Jan 22, 2022

Comparing my 2021 Spotify Wrapped to my Raw Streaming Data

How I ran basic analytics on my own Spotify streaming data and compared it to my 2021 "wrapped"

While scrolling through my Spotify wrapped for 2021, some things struck me as being a little off. I wanted to get my hands on the raw data to check things for myself. Unfortnately, the Spotify API (at the time of writing this) does not have the ability to pull a user's entire streaming history. You can, however, request an export of your data here. So that's what I did!

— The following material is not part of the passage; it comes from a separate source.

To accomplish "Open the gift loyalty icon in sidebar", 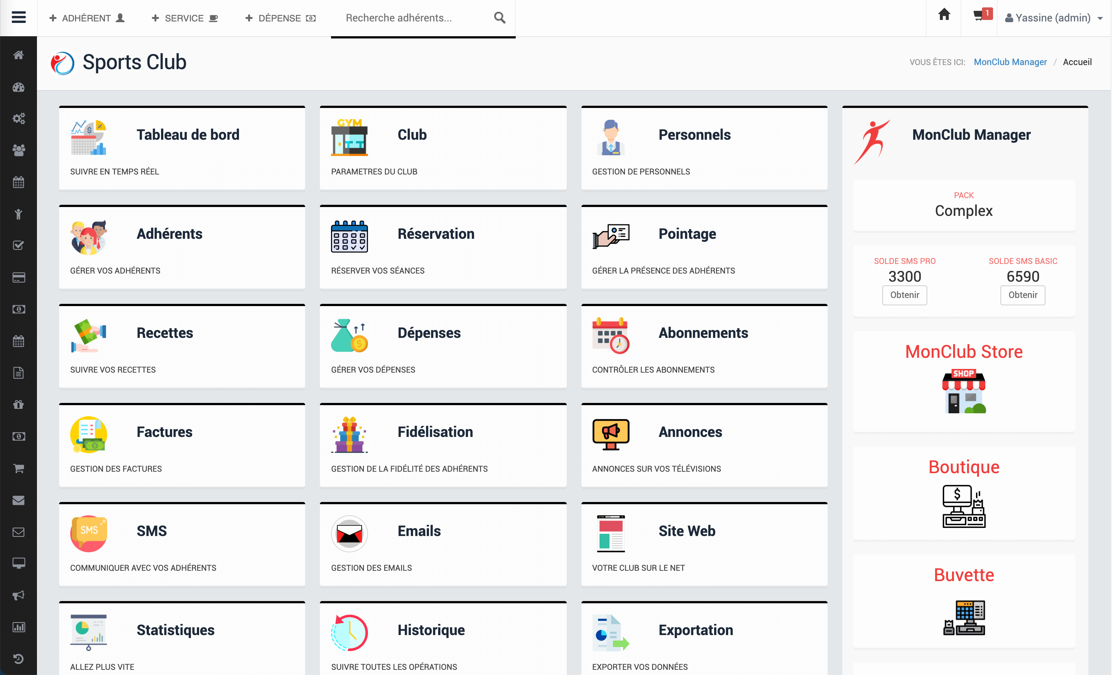I will [x=19, y=405].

A few days after requesting the data from Spotify I received an email with a link to download the exported data. It contained a number of JSON data files, including every stream from the past year. That data looks like this:

[
  {
    "endTime" : "2020-12-14 19:55",
    "artistName" : "Alex Chilton",
    "trackName" : "Oogum Boogum",
    "msPlayed" : 206840
  },  
  {
    "endTime" : "2020-12-14 20:04",
    "artistName" : "The Pastels",
    "trackName" : "Nothing To Be Done",
    "msPlayed" : 232133
  }
]

So I started to play with the data a bit to try and compare it to what Spotify included in my "wrapped". Let's see how the raw data compares to Spotify "Wrapped".

Top 10 Artists by Stream Count

Below is a table showing my calculations and a screenshot from my "wrapped".

Artist Name # of Streams
The Murlocs 126
Shannon & The Clams 114
Devendra Banhart 82
Tennis 70
Daft Punk 69
Alan Jackson 67
The Beatles 61
BRONCHO 58
Khruangbin 58
King Gizzard & The Lizard Wizard 56
Wrapped Screenshot
Spotify Wrapped Top Artists

If you compare the table data to the screenshot, you can see that Shannon & The Clams and Daft Punk are missing from the official "wrapped". What could be the reason for this? Maybe Top Artists for "wrapped" are calculated by listen time rather than # of streams.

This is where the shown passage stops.